Top of Records shown

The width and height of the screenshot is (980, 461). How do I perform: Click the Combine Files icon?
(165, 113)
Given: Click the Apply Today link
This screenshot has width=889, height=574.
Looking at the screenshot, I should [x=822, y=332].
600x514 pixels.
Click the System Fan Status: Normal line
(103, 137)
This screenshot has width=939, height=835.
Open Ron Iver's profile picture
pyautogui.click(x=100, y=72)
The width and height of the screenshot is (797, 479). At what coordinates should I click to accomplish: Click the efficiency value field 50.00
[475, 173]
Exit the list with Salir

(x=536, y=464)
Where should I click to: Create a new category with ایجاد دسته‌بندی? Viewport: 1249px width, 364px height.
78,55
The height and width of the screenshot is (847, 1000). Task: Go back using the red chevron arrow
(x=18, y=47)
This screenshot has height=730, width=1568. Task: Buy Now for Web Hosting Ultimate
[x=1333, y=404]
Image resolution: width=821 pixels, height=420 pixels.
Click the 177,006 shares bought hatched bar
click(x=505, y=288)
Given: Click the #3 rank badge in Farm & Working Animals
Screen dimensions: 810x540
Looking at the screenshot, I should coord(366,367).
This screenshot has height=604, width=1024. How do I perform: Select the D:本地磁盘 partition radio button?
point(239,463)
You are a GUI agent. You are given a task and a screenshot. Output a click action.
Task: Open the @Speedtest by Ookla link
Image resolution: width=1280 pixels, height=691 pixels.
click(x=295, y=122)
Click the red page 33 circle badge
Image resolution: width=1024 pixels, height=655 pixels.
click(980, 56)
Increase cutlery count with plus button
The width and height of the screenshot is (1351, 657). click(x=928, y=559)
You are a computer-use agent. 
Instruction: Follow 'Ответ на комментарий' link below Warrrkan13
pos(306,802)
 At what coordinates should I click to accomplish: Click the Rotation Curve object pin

Bottom of Records shown

## About this task:
Produce a verbatim copy of each record above.

## Final answer:
The width and height of the screenshot is (980, 461). How do I perform: Click the Combine Files icon?
(165, 113)
Given: Click the Apply Today link
This screenshot has width=889, height=574.
Looking at the screenshot, I should [x=822, y=332].
600x514 pixels.
Click the System Fan Status: Normal line
(103, 137)
This screenshot has width=939, height=835.
Open Ron Iver's profile picture
pyautogui.click(x=100, y=72)
The width and height of the screenshot is (797, 479). At what coordinates should I click to accomplish: Click the efficiency value field 50.00
[475, 173]
Exit the list with Salir

(x=536, y=464)
Where should I click to: Create a new category with ایجاد دسته‌بندی? Viewport: 1249px width, 364px height.
78,55
The height and width of the screenshot is (847, 1000). Task: Go back using the red chevron arrow
(x=18, y=47)
This screenshot has height=730, width=1568. Task: Buy Now for Web Hosting Ultimate
[x=1333, y=404]
Image resolution: width=821 pixels, height=420 pixels.
Click the 177,006 shares bought hatched bar
click(x=505, y=288)
Given: Click the #3 rank badge in Farm & Working Animals
Screen dimensions: 810x540
Looking at the screenshot, I should coord(366,367).
This screenshot has height=604, width=1024. How do I perform: Select the D:本地磁盘 partition radio button?
point(239,463)
You are a GUI agent. You are given a task and a screenshot. Output a click action.
Task: Open the @Speedtest by Ookla link
Image resolution: width=1280 pixels, height=691 pixels.
click(x=295, y=122)
Click the red page 33 circle badge
Image resolution: width=1024 pixels, height=655 pixels.
click(980, 56)
Increase cutlery count with plus button
The width and height of the screenshot is (1351, 657). click(x=928, y=559)
You are a computer-use agent. 
Instruction: Follow 'Ответ на комментарий' link below Warrrkan13
pos(306,802)
 At what coordinates should I click to accomplish: Click the Rotation Curve object pin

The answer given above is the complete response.